Selective breeding, also known as artificial selection, is a process by which humans use animal breeding and plant breeding to selectively develop particular phenotypic traits by choosing which typically animal or plant males and females will sexually reproduce and have offspring. The process involves choosing parents with particular characteristics to breed together and produce offspring with more desirable traits. Here are some key points about selective breeding:
- An organism’s characteristics are partly determined by the combination of gene variants that are passed on from one generation to the next.

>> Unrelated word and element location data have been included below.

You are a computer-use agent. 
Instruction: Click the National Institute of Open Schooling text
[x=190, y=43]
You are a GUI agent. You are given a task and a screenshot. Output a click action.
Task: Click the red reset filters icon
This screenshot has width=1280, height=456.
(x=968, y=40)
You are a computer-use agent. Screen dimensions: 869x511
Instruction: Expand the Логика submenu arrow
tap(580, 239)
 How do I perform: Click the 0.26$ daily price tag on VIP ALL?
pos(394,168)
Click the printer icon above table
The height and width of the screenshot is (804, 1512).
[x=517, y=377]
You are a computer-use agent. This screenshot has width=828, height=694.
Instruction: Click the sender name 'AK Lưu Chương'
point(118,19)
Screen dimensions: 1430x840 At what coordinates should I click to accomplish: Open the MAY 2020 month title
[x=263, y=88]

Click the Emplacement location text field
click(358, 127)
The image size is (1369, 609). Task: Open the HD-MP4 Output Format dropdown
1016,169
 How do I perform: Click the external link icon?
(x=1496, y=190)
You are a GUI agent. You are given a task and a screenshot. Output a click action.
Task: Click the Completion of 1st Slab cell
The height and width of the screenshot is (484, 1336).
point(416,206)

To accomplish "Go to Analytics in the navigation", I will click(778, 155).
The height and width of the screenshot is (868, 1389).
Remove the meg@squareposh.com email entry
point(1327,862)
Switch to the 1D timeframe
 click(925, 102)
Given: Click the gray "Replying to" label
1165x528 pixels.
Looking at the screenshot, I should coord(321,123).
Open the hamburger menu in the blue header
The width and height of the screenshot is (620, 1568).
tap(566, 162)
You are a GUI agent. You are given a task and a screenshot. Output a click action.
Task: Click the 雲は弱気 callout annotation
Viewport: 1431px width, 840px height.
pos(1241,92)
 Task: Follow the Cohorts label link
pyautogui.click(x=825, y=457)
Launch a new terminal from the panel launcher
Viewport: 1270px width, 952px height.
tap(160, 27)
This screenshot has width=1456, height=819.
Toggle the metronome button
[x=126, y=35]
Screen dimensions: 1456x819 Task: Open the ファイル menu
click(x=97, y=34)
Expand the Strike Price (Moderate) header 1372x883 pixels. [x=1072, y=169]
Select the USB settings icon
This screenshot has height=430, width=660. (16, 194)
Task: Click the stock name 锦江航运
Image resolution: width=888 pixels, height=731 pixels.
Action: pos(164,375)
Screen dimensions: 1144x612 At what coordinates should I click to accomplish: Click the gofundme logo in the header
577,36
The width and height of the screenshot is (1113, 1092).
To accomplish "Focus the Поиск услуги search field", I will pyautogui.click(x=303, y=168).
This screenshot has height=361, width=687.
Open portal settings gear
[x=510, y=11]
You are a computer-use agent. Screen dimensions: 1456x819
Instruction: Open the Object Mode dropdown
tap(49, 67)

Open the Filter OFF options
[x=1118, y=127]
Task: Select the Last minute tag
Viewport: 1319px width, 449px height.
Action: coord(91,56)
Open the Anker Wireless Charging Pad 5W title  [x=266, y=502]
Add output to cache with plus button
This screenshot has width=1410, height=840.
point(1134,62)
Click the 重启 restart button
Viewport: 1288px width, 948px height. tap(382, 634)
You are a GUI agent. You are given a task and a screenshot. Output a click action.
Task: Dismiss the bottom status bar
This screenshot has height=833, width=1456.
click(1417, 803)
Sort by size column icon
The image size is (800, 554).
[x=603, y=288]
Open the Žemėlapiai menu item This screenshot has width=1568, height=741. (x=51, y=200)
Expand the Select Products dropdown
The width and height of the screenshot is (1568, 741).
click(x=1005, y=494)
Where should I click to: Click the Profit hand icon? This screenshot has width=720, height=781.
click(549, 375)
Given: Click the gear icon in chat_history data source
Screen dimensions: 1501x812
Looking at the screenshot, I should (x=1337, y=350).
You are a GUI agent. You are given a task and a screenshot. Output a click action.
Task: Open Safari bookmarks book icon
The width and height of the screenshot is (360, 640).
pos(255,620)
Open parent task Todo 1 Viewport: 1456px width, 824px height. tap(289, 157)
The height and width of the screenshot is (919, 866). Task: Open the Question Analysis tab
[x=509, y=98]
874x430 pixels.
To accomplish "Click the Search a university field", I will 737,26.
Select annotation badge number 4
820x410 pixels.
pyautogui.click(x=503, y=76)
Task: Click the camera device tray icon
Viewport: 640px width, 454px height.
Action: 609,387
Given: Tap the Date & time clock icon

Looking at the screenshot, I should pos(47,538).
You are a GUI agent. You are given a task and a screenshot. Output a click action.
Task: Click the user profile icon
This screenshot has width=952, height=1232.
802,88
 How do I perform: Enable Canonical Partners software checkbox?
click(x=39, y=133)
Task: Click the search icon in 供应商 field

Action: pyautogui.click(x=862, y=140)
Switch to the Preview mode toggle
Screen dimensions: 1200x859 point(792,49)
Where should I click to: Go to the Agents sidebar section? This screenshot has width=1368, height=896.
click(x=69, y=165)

- Selective breeding often involves breeding individuals that are closely related, known as inbreeding.
- Selective breeding often results in a population of animals or plants with very similar genetics, which means that the population will have the same strengths but also the same weaknesses.
- Selective breeding programs that concentrate on a small subset of genes determining a limited group of desired characteristics often use a small number of individuals as the "founder population" for all the descendants. While considerable care is taken to produce individuals homozygous for the desired characteristics, there are many other genes that also end up being homozygous within the small group of inbred founders. Some of these genes have deleterious effects, and their adverse conditions tend to be disproportionately common in the members of populations derived from a small founder group.
- Although both selective breeding and genetic engineering change an organism’s genetic characteristics, they are different processes. Selective breeding makes use of existing, naturally present gene variants in a species and the natural process of breeding, while genetic engineering involves a direct change to an organism’s genome in the laboratory.
Selective breeding has been used for centuries to develop new breeds of animals and plants with desirable traits. Charles Darwin discussed how selective breeding had been successful in producing change over time in his 1859 book, On the Origin of Species.